> **Input data**:
=-=-=-=-=

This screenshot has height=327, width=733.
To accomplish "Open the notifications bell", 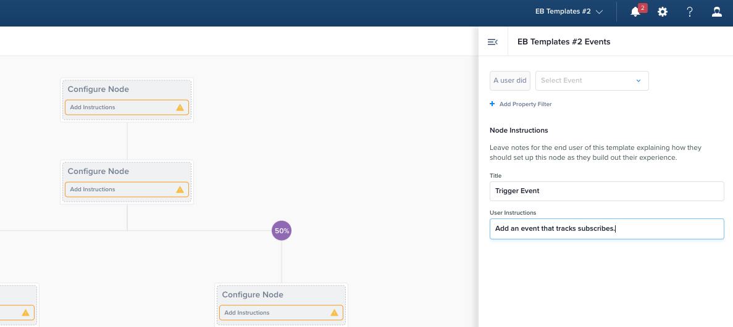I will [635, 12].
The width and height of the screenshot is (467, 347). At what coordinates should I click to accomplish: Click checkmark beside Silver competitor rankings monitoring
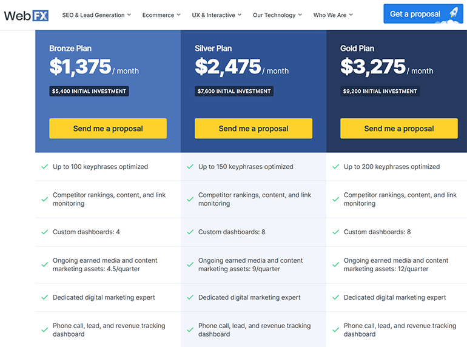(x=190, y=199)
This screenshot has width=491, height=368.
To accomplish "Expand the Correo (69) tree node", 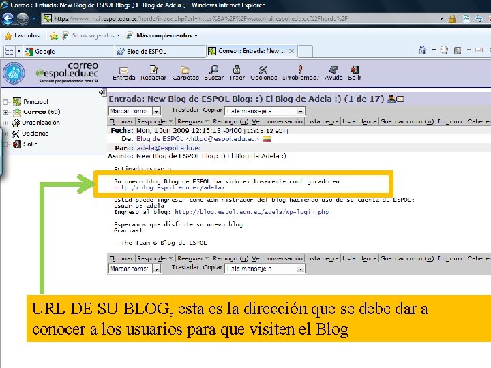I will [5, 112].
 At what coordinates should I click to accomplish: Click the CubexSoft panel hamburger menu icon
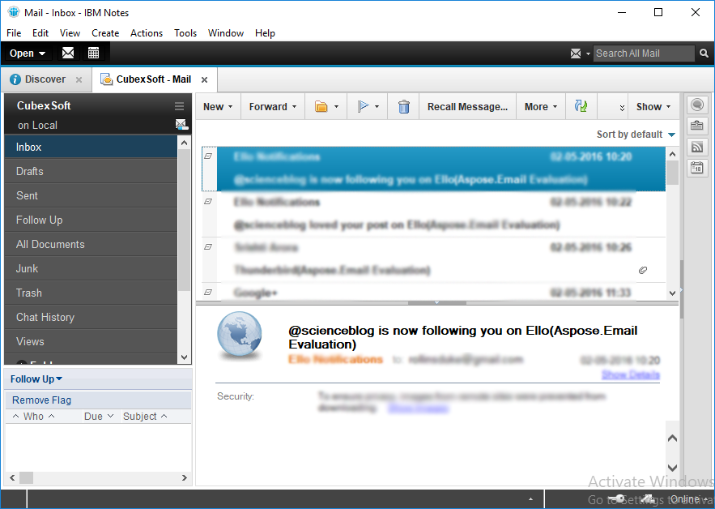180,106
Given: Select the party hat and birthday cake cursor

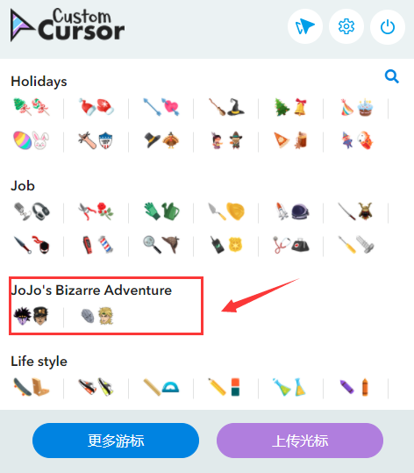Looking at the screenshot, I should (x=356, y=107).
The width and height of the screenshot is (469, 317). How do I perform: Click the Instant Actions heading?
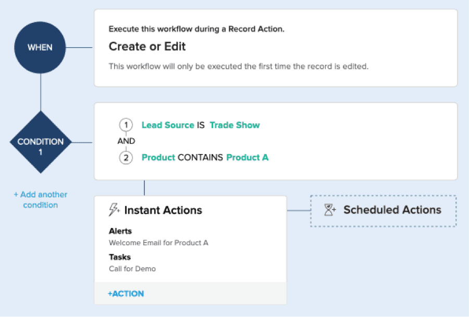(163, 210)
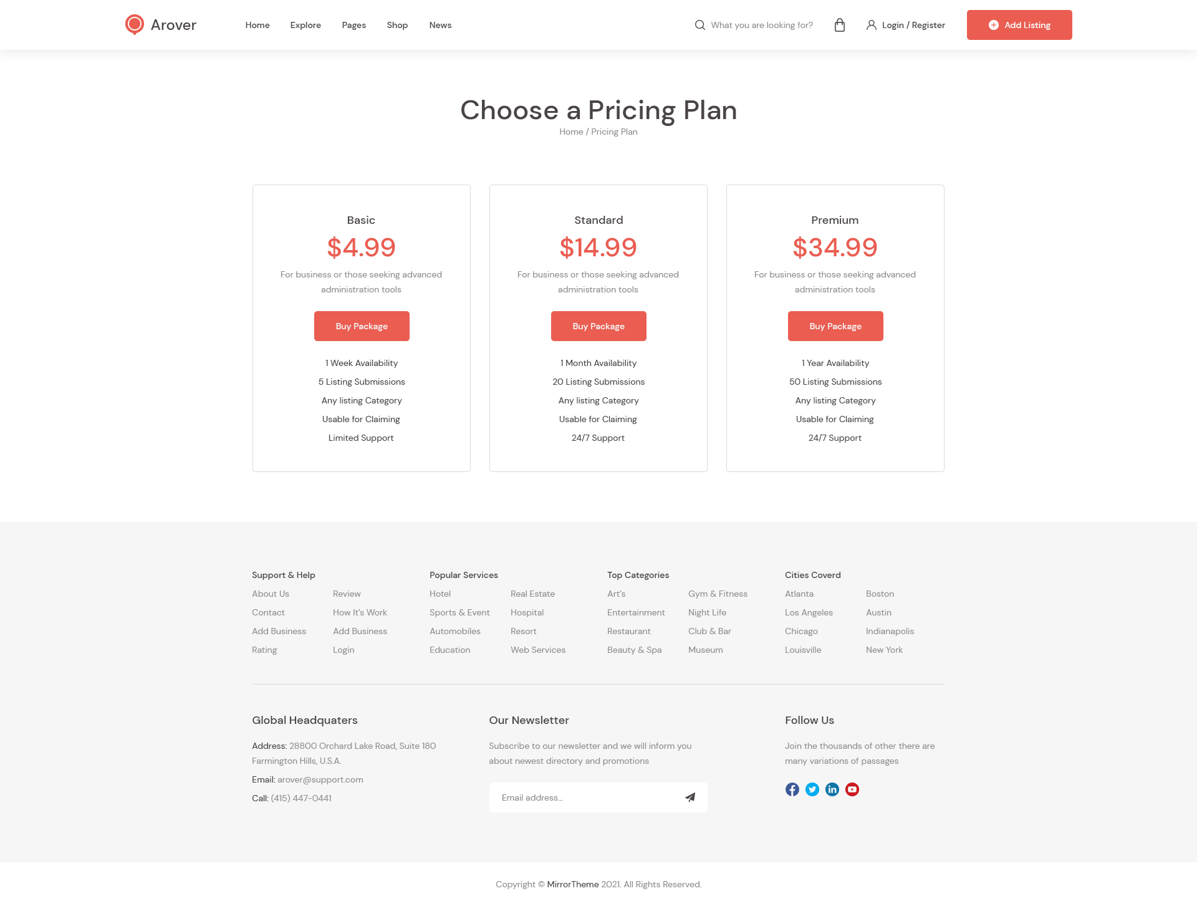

=-=-=-=-=

> **Required work**: Wherever "This" turns up in the records, copy the whole line.

> **Finished task**:
This screenshot has height=327, width=733.
This screenshot has width=491, height=368.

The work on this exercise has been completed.